--- WHAT TO DO ---
The response has to be every entry, printed word for word.
BEGIN
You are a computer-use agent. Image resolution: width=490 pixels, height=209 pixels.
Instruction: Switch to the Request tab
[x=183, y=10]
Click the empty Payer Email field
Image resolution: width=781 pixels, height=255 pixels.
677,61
END
--- SOLUTION ---
You are a computer-use agent. Image resolution: width=490 pixels, height=209 pixels.
Instruction: Switch to the Request tab
[x=183, y=10]
Click the empty Payer Email field
Image resolution: width=781 pixels, height=255 pixels.
677,61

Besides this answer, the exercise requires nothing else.